**Written exercise**
Pull out every line of the items below that contains the word "Viewport", and copy each such line in full.

**The data**
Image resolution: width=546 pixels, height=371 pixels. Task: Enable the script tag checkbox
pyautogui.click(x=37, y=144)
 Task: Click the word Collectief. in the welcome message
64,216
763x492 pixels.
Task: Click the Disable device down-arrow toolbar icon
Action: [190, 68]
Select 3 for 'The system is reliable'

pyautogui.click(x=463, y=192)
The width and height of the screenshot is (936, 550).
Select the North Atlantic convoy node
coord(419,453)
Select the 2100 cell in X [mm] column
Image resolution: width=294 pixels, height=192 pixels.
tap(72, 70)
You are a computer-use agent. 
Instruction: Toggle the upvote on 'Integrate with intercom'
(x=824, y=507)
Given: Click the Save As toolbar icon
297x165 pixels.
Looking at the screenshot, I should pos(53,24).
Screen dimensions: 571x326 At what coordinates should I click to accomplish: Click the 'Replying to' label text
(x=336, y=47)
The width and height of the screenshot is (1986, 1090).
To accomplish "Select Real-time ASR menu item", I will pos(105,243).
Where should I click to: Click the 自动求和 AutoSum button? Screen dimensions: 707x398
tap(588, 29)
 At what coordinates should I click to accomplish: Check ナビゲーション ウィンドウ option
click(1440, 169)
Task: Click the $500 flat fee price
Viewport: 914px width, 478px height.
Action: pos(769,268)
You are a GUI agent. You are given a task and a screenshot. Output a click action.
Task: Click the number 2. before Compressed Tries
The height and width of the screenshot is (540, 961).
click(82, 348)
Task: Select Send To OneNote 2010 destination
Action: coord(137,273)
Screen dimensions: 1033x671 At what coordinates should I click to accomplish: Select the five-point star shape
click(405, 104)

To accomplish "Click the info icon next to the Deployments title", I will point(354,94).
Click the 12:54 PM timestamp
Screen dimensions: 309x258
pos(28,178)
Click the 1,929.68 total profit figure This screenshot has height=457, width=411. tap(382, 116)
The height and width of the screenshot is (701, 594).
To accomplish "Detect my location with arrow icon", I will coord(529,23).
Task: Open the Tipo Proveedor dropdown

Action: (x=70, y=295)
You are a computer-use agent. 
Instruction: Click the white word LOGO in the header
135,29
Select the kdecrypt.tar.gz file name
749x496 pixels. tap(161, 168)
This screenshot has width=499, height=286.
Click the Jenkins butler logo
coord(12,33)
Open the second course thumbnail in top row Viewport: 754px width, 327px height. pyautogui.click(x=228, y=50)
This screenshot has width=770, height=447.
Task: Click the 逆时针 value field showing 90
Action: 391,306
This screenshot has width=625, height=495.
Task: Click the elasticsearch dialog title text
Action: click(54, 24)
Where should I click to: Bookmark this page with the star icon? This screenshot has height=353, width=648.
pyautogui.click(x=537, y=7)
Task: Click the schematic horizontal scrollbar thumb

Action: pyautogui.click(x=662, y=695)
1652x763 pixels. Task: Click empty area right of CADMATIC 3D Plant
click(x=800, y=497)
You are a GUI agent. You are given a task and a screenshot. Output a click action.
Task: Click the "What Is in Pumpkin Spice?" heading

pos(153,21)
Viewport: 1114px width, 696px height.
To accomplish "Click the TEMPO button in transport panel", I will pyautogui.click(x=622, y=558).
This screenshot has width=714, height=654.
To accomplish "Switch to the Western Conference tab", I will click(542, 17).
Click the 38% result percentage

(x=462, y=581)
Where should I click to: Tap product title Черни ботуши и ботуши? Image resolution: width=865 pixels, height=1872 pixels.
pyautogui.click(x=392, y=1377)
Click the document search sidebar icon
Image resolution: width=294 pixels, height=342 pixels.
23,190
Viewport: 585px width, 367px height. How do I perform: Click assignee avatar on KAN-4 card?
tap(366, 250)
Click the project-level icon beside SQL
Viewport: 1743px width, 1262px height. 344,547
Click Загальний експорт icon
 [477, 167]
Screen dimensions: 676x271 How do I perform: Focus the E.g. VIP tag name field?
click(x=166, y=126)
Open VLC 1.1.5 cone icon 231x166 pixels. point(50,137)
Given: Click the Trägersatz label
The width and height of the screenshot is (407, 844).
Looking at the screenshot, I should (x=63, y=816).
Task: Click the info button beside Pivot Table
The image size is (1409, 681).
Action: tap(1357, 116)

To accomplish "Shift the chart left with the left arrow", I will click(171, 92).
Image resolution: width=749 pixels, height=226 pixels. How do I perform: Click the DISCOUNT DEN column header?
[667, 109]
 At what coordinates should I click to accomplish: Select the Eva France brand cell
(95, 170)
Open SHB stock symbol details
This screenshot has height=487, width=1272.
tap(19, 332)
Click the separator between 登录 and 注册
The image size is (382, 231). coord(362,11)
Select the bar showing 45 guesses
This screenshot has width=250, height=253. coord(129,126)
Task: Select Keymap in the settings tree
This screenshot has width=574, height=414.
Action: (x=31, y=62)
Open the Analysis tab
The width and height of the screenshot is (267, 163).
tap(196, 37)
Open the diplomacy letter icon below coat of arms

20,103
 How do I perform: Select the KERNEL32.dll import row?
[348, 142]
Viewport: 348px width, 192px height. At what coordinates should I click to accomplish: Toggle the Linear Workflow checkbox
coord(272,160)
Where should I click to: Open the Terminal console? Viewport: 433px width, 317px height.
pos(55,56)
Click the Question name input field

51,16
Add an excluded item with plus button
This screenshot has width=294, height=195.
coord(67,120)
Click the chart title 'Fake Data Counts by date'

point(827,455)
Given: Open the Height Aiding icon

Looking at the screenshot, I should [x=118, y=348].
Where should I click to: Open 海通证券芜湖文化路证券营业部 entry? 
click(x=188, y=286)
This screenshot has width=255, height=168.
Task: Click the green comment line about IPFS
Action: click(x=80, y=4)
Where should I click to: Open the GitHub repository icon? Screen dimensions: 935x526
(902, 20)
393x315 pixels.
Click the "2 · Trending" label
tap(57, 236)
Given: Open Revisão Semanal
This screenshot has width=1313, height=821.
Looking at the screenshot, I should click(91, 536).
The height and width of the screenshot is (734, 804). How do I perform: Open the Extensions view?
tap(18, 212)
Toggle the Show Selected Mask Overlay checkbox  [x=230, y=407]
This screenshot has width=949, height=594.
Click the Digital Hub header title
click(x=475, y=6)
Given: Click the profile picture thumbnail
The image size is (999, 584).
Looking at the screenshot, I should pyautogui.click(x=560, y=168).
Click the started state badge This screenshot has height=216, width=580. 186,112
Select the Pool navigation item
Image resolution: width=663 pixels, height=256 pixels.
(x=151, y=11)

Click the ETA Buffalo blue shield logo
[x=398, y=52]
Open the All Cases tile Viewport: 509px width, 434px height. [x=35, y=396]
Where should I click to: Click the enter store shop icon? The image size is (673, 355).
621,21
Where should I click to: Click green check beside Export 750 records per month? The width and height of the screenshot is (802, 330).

**Exercise solution**
Viewport: 914px width, 478px height.
Open the second course thumbnail in top row Viewport: 754px width, 327px height. pyautogui.click(x=228, y=50)
Viewport: 1114px width, 696px height.
Viewport: 585px width, 367px height. How do I perform: Click assignee avatar on KAN-4 card?
Viewport: 1743px width, 1262px height. 344,547
Viewport: 348px width, 192px height. At what coordinates should I click to accomplish: Toggle the Linear Workflow checkbox
Where should I click to: Open the Terminal console? Viewport: 433px width, 317px height.
Open the All Cases tile Viewport: 509px width, 434px height. [x=35, y=396]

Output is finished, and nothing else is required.